What do you learn about who you are through your creative work?
I used to be great on my feet and under pressure, but I’ve learned I need time and space to develop and own my ideas. (This includes disowning outdated or harmful ones). I contain multitudes, and I strive to keep evolving, so creativity has given me the gift of self-education. I’ve learned that I love rules and also love testing and rebelling against them. I’ve learned that I’m allowed to be imperfect. But most importantly I learn how to be myself instead of who others want me to be or who I wish I was. Quilting has also connected me to so many people who share the craft but are different in untold numbers of ways, and that deepens my empathy and honor for humanity.

If you could interview a creative person (past or present), who would that person be? What is it about that person that intrigues you?
Oh wow, it is very hard to choose just one. I’m going to have to list at least a few.
- Chakaia Booker is a sculptor whose work moved me when I went to Storm King Art Center in 2017. She wasn’t on Instagram, but I followed an empty account with her name on it, and she just recently started posting!
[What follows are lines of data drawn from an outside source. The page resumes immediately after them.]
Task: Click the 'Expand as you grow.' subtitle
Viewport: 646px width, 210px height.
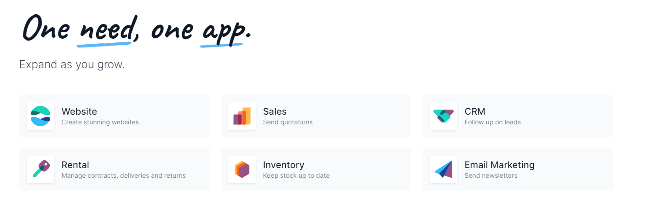Action: tap(72, 65)
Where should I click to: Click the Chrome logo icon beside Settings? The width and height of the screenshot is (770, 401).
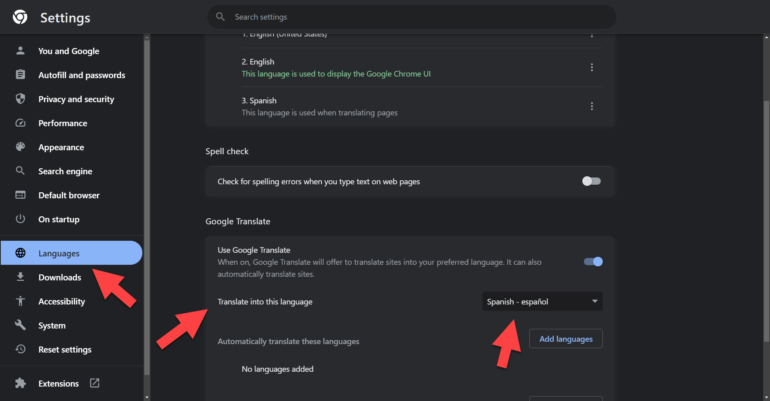pyautogui.click(x=20, y=17)
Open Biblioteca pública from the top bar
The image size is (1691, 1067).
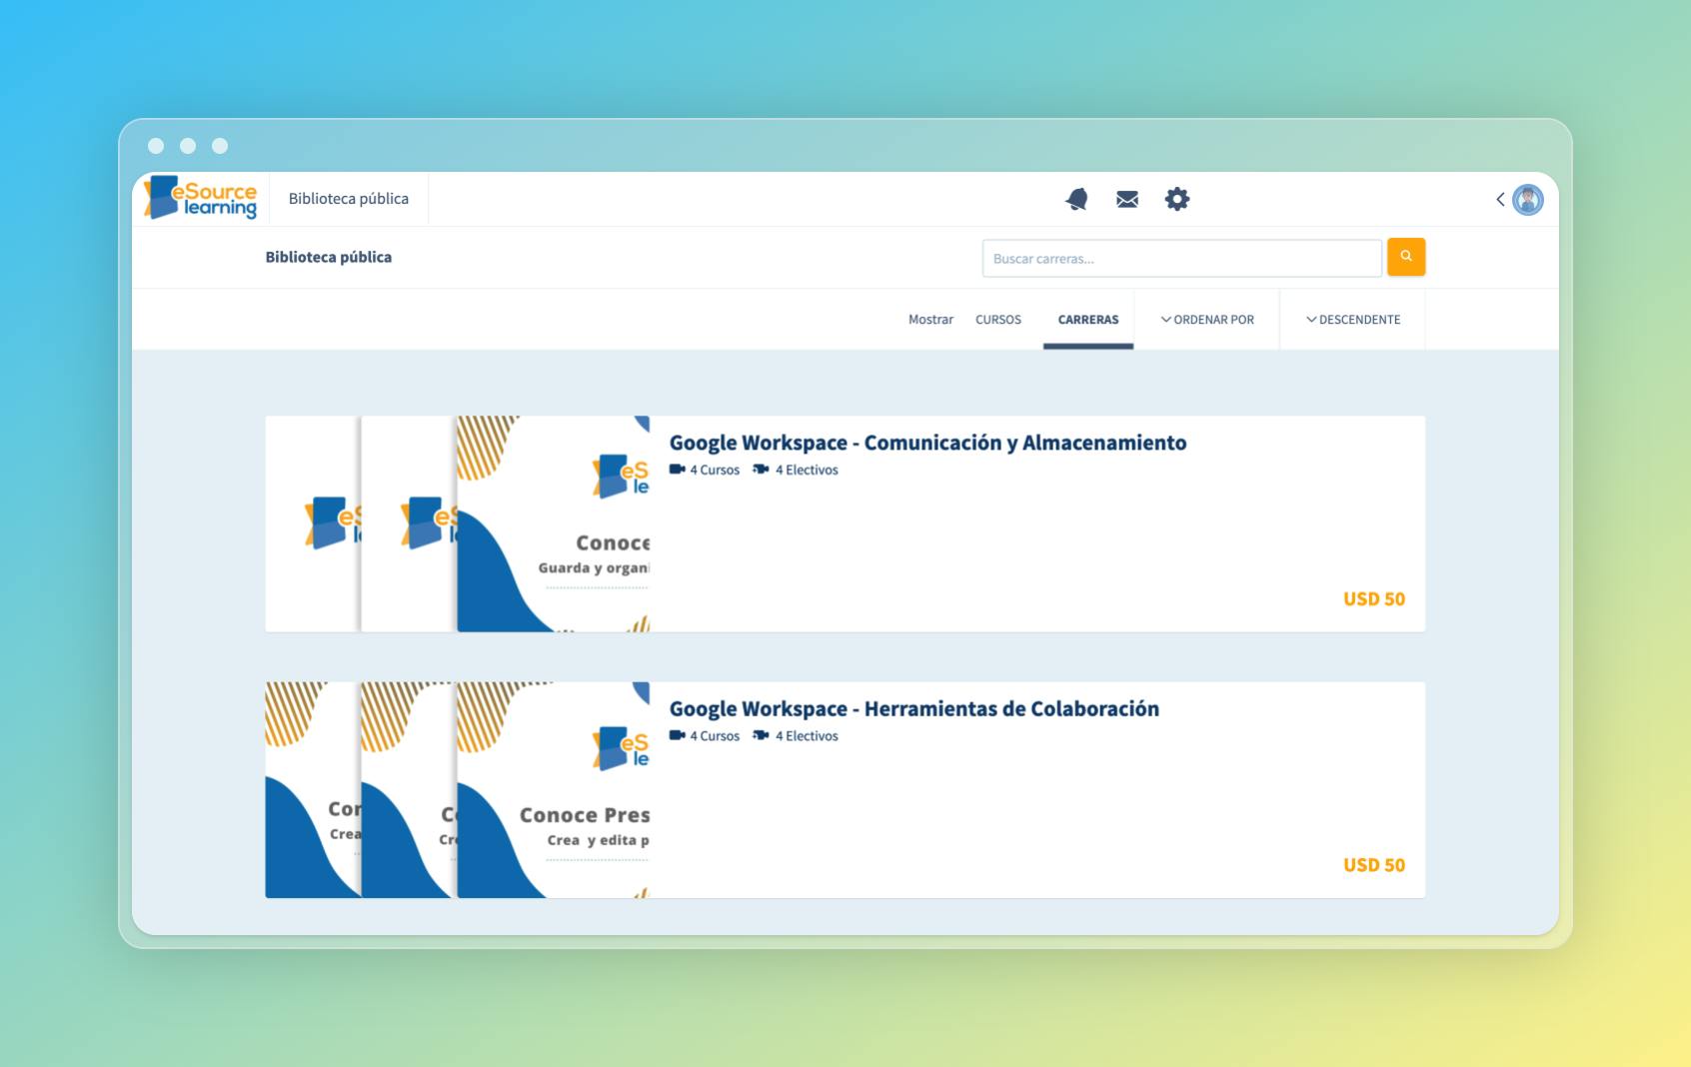[x=348, y=198]
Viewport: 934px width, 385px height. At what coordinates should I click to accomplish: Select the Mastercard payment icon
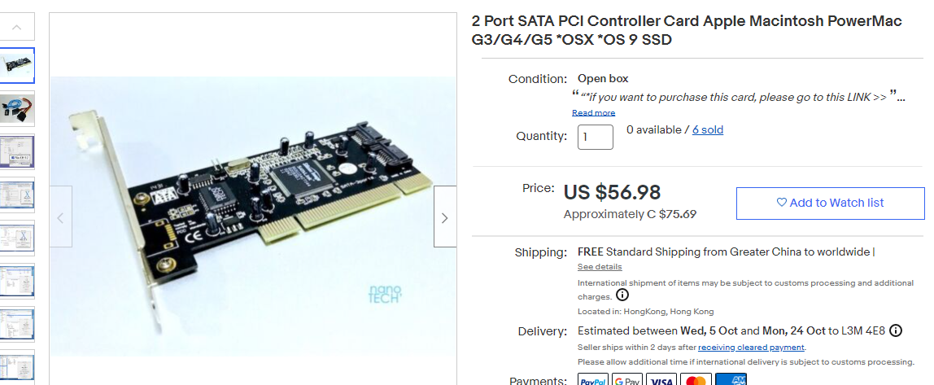696,380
She works mostly with recycled tires to stunning effect.
- Megan Nicole Dong is a creator and animator of a wonderfully weird show I watched with my kids called “Centaurworld”. She obviously loves color and stories and musical theater in addition to voicing my favorite character, the kleptomaniac Glendale.
- The late Queen Regent Lili’uokalani of Hawaii, who was a quilter, composer and writer. She was trying to make a new constitution that would help economically disenfranchised Hawaiians when she was overthrown, and during her imprisonment she stitched her story into silk fabric from her gowns.
- George Saunders never fails to inspire me when he talks about the creative process. Whenever he talks about the mechanics of writing, I find it applicable to quilting too. His attention to and articulation of technique is also very accessible.
Tell us about your website. What do you hope people will gain by visiting?
My website, melintheattic.com, is a place where I show work in a larger format than on social media and say a few words about what I’ve been up to. Since 2020 I’ve been sewing a lot more by hand (which means slower process, fewer projects). I also took a hiatus from teaching, and there’s been an overwhelming global pandemic, so it is updated a lot less frequently than it used to be. But I hope that people enjoy my work and engage with the ideas that it gives them.